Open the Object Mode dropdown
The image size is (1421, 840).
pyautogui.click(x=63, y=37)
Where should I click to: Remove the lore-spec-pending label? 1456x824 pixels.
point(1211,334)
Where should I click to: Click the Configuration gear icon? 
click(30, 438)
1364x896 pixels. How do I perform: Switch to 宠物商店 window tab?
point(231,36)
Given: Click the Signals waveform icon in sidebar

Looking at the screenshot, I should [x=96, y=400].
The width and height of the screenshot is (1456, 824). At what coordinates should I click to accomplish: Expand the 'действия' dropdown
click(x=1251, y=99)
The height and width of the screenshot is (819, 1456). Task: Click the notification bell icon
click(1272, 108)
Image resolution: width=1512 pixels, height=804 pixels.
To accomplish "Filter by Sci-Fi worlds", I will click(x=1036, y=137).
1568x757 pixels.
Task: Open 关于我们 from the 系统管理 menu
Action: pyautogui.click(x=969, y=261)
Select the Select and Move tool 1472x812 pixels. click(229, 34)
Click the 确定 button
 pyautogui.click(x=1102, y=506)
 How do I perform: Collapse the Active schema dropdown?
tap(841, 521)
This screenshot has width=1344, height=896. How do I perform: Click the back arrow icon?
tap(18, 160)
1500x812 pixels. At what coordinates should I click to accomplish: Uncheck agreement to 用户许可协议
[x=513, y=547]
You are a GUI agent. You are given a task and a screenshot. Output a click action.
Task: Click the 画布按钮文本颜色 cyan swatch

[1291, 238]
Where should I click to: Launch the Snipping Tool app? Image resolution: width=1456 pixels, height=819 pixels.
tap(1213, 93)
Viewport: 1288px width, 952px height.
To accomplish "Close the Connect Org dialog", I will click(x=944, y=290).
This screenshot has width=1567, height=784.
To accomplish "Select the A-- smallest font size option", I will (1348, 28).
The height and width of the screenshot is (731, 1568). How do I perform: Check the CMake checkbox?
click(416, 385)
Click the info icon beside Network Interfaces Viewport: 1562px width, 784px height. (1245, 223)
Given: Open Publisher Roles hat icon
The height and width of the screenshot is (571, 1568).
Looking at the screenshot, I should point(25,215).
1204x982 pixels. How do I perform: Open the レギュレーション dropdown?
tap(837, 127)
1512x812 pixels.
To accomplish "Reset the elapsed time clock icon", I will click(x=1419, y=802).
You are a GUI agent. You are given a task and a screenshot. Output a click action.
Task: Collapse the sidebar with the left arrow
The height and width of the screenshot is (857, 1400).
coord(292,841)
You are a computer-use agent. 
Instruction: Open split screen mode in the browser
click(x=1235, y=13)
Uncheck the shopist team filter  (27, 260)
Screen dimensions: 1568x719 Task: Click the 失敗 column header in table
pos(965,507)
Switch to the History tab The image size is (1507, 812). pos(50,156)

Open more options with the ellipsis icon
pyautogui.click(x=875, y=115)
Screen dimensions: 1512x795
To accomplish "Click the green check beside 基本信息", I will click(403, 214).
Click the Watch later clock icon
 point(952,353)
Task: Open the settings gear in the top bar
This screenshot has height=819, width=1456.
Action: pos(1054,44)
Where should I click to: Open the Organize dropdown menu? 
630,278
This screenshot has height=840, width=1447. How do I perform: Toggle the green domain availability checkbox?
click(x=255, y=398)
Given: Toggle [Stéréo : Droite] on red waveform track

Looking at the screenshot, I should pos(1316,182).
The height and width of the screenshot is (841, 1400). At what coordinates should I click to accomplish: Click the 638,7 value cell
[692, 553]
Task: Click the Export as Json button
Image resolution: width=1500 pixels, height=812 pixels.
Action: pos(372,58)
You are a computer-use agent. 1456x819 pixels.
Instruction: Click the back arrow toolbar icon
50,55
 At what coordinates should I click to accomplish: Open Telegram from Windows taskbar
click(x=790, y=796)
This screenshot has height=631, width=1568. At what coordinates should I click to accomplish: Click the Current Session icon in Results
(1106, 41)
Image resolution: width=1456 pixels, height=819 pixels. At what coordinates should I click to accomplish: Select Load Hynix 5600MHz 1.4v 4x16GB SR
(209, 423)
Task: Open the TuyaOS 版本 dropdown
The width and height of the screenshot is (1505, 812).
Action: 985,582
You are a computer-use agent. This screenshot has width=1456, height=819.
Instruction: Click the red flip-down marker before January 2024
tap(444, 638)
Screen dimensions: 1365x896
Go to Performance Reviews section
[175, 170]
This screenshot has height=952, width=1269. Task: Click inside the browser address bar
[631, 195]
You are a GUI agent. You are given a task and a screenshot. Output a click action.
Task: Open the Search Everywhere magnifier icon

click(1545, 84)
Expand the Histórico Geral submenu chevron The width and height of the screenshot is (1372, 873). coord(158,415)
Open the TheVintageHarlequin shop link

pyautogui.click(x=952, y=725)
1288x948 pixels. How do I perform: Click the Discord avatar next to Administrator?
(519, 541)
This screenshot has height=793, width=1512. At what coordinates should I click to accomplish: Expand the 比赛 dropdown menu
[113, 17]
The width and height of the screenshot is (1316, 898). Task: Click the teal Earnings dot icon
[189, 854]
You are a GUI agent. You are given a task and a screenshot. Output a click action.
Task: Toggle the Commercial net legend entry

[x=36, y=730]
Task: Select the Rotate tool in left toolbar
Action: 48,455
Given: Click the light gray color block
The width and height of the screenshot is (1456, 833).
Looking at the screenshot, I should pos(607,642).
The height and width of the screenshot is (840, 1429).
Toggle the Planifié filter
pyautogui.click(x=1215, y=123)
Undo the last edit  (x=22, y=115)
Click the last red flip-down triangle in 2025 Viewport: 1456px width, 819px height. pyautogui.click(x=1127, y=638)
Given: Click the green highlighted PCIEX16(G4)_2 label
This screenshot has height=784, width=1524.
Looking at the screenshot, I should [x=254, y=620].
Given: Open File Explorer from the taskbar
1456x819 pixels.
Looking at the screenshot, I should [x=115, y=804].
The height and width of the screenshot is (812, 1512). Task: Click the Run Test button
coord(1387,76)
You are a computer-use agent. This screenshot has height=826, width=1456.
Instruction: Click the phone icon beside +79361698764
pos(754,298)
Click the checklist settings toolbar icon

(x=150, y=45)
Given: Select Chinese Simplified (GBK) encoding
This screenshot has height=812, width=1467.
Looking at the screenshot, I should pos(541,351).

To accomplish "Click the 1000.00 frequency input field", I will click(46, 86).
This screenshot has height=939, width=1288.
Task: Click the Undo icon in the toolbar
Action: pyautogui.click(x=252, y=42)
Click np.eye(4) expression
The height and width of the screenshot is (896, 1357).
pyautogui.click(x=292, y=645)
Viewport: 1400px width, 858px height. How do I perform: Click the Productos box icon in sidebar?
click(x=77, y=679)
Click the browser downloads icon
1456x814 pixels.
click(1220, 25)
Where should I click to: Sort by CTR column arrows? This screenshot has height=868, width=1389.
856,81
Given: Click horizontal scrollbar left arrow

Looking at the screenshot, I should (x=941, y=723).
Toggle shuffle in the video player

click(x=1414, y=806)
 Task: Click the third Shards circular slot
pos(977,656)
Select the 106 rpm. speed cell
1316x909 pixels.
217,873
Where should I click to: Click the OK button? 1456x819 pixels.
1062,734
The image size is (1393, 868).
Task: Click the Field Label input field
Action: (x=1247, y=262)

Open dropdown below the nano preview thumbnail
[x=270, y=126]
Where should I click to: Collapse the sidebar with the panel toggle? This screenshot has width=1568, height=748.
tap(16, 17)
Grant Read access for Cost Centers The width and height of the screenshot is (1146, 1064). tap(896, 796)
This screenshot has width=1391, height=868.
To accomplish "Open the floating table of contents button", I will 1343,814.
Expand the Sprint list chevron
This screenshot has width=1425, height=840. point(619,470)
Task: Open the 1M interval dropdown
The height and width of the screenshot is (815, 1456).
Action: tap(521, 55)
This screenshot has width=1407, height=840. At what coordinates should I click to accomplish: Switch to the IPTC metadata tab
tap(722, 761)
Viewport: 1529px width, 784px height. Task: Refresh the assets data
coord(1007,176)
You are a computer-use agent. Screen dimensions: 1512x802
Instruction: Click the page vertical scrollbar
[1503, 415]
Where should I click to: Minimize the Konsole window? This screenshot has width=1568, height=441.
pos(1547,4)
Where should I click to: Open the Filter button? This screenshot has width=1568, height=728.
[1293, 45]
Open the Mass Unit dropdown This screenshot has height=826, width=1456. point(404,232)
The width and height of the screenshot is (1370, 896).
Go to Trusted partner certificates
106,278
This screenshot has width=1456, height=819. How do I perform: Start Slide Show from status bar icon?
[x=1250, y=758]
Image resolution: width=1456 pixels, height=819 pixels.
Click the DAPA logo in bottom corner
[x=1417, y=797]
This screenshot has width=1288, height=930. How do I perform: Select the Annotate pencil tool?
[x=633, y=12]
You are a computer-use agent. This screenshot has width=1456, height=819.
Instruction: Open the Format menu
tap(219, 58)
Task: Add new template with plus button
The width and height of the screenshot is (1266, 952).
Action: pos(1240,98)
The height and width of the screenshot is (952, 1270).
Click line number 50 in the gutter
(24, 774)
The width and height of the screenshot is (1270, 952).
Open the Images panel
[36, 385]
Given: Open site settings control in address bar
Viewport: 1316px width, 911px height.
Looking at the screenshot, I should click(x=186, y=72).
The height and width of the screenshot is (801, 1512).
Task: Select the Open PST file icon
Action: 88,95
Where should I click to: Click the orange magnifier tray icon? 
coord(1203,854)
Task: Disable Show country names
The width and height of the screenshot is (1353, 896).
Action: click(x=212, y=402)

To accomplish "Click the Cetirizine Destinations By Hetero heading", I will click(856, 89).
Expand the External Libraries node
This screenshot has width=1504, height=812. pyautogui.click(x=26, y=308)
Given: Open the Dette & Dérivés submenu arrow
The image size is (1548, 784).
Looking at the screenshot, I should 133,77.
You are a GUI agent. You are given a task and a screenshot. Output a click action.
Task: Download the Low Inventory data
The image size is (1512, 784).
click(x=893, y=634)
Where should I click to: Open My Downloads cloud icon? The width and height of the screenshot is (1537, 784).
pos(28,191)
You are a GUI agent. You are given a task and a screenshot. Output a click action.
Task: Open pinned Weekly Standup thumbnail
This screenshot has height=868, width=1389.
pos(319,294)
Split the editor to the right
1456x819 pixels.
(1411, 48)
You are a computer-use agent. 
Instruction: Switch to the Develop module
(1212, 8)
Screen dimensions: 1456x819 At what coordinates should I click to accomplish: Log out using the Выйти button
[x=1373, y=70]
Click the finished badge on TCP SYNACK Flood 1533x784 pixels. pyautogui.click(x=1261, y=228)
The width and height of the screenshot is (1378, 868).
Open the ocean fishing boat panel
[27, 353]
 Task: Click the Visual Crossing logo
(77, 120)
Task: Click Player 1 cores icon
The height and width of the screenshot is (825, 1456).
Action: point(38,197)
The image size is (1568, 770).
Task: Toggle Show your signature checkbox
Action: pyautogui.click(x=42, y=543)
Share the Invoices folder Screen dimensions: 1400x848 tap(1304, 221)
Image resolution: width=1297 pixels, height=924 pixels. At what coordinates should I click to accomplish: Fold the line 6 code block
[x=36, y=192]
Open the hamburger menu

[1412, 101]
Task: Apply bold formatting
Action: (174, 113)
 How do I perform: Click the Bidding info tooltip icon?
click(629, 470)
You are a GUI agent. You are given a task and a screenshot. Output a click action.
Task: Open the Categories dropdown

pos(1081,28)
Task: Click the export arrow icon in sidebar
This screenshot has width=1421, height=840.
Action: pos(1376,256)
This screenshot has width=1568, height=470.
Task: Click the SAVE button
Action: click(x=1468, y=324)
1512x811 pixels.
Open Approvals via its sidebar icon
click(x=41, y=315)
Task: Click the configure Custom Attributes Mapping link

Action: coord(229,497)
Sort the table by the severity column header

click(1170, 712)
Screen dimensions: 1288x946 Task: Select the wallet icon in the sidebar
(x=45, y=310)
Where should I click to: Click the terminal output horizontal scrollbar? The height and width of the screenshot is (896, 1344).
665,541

_WORK REQUIRED_
Taking the listing above as the source, transcribe only the lines starting at the line with "Instruction: Click the back" and going through the line with "Task: Open the TuyaOS 版本 dropdown", unaltered and with both ends included.

_TASK RESULT_
Instruction: Click the back arrow toolbar icon
50,55
 At what coordinates should I click to accomplish: Open Telegram from Windows taskbar
click(x=790, y=796)
This screenshot has height=631, width=1568. At what coordinates should I click to accomplish: Click the Current Session icon in Results
(1106, 41)
Image resolution: width=1456 pixels, height=819 pixels. At what coordinates should I click to accomplish: Select Load Hynix 5600MHz 1.4v 4x16GB SR
(209, 423)
Task: Open the TuyaOS 版本 dropdown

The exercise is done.